Notable things for sale from the home
The family’s dining table and chairs: The Louis XV Provincial-style mahogany banquet table seats 12. Bids open at around $2,000 for the table, and at $1,500 for 14 Spanish baroque-stye dining chairs, 12 of them original to the house.
Rose Kennedy’s steamer trunk: A well-worn black steamer trunk with a handwritten label reading “Mrs. Rose Kennedy” and the family’s Hyannis Port, Mass., address. Bids open at around $500.
John F. Kennedy’s bed: Two Venetian-style walnut twin beds, supplied by Palm Beach architect Addison Mizner, were used by JFK and his older brother, Joe Kennedy, when they shared a bedroom. The beds were later used by JFK and Jackie Kennedy. Bids open at around $1,500.
JFK’s massage table: The president sought relief from crippling back pain on a walnut-framed massage table. Bids open at around $1,000.
Planters: The two white concrete planters once flanked the street entrance and are often seen in photos of JFK arriving at or leaving the house. Bids open at around $500.

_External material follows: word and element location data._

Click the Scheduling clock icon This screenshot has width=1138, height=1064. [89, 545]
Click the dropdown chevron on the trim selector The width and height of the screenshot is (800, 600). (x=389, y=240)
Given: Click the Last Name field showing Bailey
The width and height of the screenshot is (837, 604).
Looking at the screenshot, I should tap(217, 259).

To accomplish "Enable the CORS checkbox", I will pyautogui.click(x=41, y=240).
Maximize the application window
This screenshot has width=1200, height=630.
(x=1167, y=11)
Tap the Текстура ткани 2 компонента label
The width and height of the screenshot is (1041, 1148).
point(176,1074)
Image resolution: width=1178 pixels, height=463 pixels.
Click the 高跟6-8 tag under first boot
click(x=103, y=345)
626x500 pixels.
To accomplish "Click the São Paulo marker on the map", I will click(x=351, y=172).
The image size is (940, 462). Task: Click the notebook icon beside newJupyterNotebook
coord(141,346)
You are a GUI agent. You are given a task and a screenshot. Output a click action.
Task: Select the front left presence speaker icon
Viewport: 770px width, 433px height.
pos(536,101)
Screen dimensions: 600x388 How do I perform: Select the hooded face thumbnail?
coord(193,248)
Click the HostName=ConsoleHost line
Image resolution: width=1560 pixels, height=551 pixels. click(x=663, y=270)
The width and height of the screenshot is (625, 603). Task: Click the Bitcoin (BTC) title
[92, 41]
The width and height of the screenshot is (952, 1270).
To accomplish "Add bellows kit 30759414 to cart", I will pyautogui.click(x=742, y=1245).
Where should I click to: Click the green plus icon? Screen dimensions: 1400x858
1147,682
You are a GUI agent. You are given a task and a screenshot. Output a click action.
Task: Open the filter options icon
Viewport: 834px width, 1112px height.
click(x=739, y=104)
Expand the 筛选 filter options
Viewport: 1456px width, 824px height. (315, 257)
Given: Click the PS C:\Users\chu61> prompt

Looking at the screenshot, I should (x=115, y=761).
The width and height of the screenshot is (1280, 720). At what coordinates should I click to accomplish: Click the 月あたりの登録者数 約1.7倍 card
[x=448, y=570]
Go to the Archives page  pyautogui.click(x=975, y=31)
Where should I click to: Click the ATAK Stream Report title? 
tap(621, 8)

Coromandel eight-panel floor screen: The piece, dating to the late 19th Century, was once owned by Sir Winston Churchill’s daughter Lady Mary Soames. Rose Kennedy traded Soames a fur coat for the screen while visiting her freezing castle with husband Joseph, who was Franklin Roosevelt’s ambassador to England. Bidding opens at around $1,000.
If you go
The Kennedy furnishings are on display through Friday at Leslie Hindman Auctioneers, 1608 S. Dixie Hwy., West Palm Beach, where the auction will take place on Saturday.
Bidders must register and may participate in person, on the phone or on one of two online bidding platforms.